DATA FOR ANALYSIS below:
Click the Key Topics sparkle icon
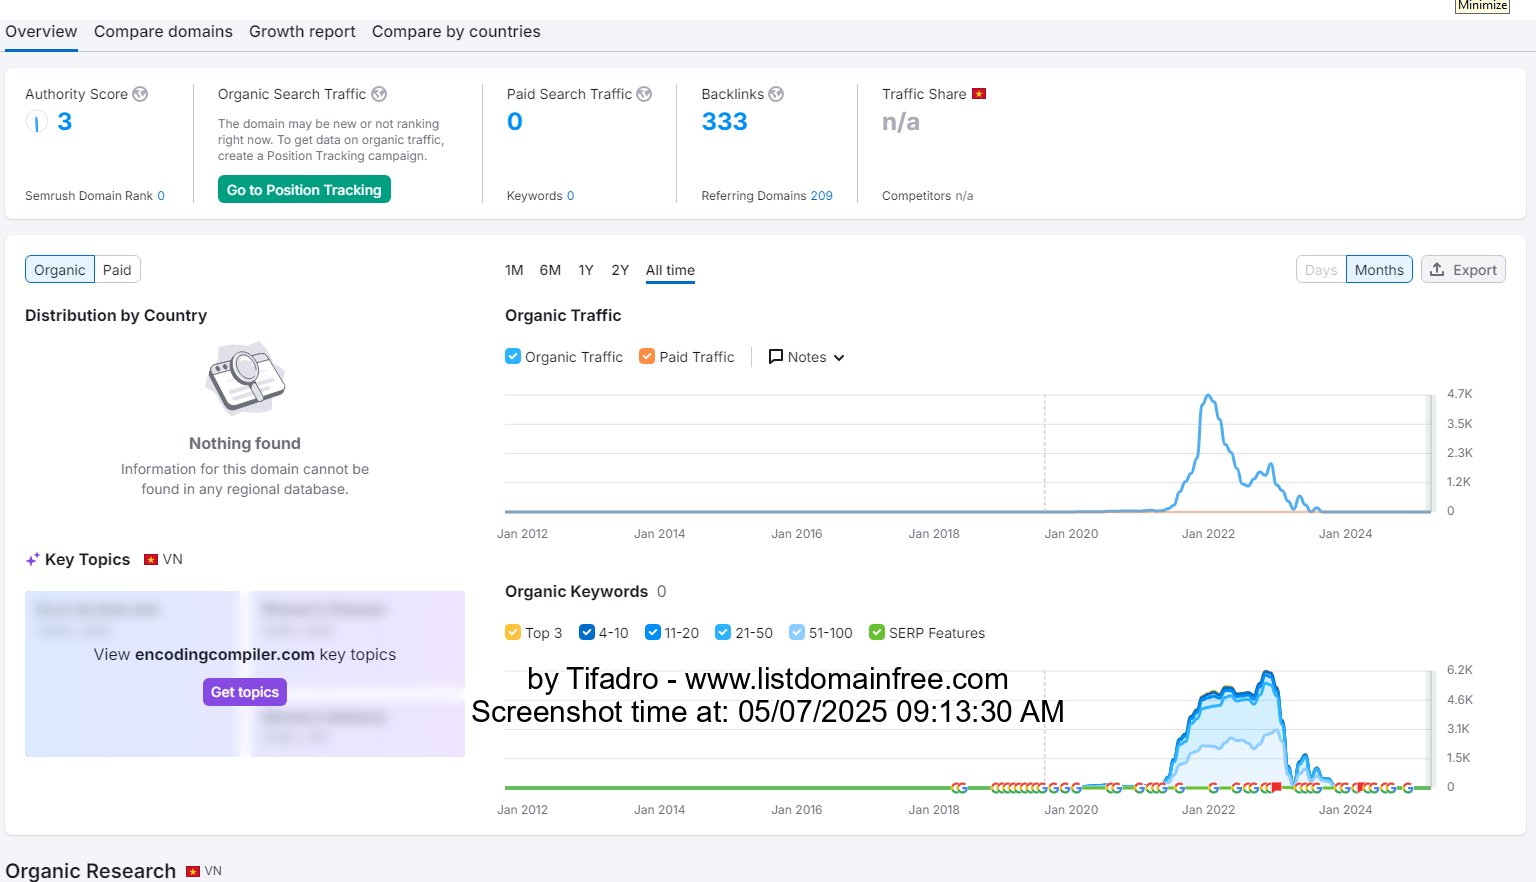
End of DATA FOR ANALYSIS.
DATA FOR ANALYSIS below:
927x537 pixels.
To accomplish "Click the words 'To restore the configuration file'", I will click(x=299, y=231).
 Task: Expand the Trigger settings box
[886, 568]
End of DATA FOR ANALYSIS.
### TASK TO CARRY OUT
Across the records above, in how many lines does the string "Click" appear? Reply with the figure alone.

### SOLUTION TO THE EXERCISE
2